The deal boosted Hertz’s market share by rounding out its business-traveler stronghold with a greater presence in the budget-minded leisure segment. But the acquisition also added to Hertz’s debt pile, which already was substantial thanks to the earlier leveraged buyout. The company ended 2012 with $20.8 billion in total liabilities.

Dollar Short
Problems abounded with integrating the two companies, according to Maryann Keller, a longtime auto-industry consultant who was on Dollar Thrifty’s board at the time of the acquisition.

The two had different computer systems that couldn’t talk to each other. Frissora lost some talented executives by moving the two companies, which had been based in New Jersey and Oklahoma, to a new headquarters in Florida.

Hertz hoped to combine airport lots for the three brands to save money, but wasn’t able to do so at many locations. The company also found that Dollar Thrifty had let the tires on its cars get thinner than Hertz allowed, and many had to be replaced at a cost of $30 million. Neither problem surfaced during due diligence.

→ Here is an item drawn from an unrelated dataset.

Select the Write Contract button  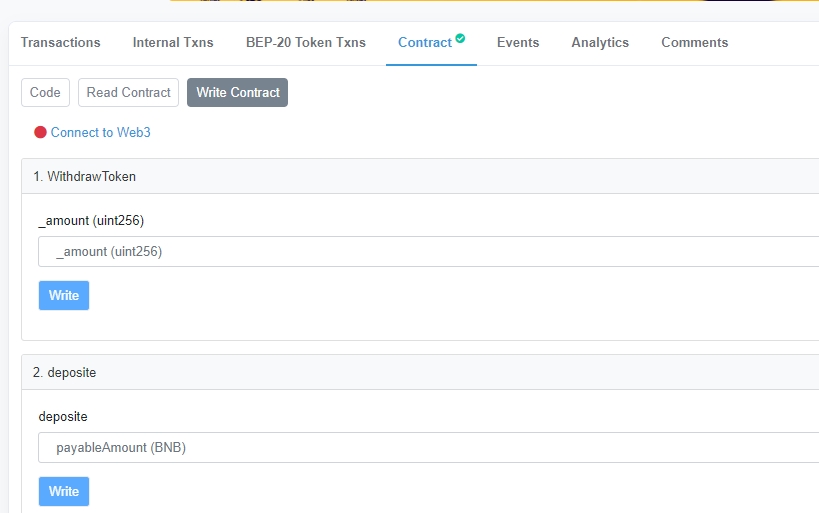[x=237, y=93]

In the end, a merger that was supposed to save Hertz about $100 million in the first year ended up costing it another $70 million, two people familiar with the matter said.

Accounting Issues
As expenses related to the acquisition dragged on earnings, Frissora sought other ways to keep profit up.

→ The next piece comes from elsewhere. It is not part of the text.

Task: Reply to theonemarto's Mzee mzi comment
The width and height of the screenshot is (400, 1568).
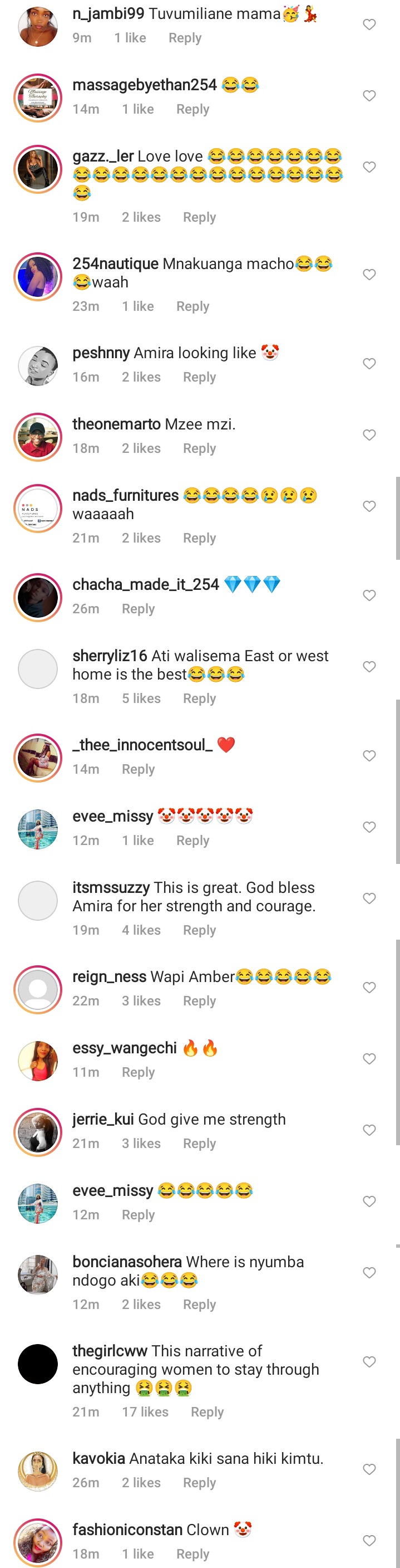Action: pyautogui.click(x=199, y=448)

To tamp down on vehicle depreciation, the biggest source of costs for rental companies, Frissora tried keeping cars longer, some for as many as 50,000 miles, long past the industry norm of about 30,000, former executives told Bloomberg News. His plan was to put older vehicles into the fleets of the company’s budget brands: Dollar, Thrifty and Firefly.

Because cars depreciate most in their first year, holding on to them longer would slow the rate the company had to show on its books. But not enough of the older models made it out of Hertz’s fleet, and business travelers were turned off by the aging selection of rides to choose from, Keller said.

And according to the Securities and Exchange Commission, the company committed fraud. The regulator said that from February 2012 through March 2014, Hertz materially misstated pretax income due to accounting errors. Investors including billionaire Carl Icahn pushed for Frissora’s ouster in September 2014, and the company restated results the following year.